◆ **What you will do**
Copy out the listing below in full, reproducing every line verbatim.

◆ **Recorded data**
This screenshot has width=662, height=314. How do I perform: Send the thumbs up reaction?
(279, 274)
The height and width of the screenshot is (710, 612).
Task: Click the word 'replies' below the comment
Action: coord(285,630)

◆ **Output**
This screenshot has width=662, height=314. How do I perform: Send the thumbs up reaction?
(279, 274)
The height and width of the screenshot is (710, 612).
Task: Click the word 'replies' below the comment
Action: coord(285,630)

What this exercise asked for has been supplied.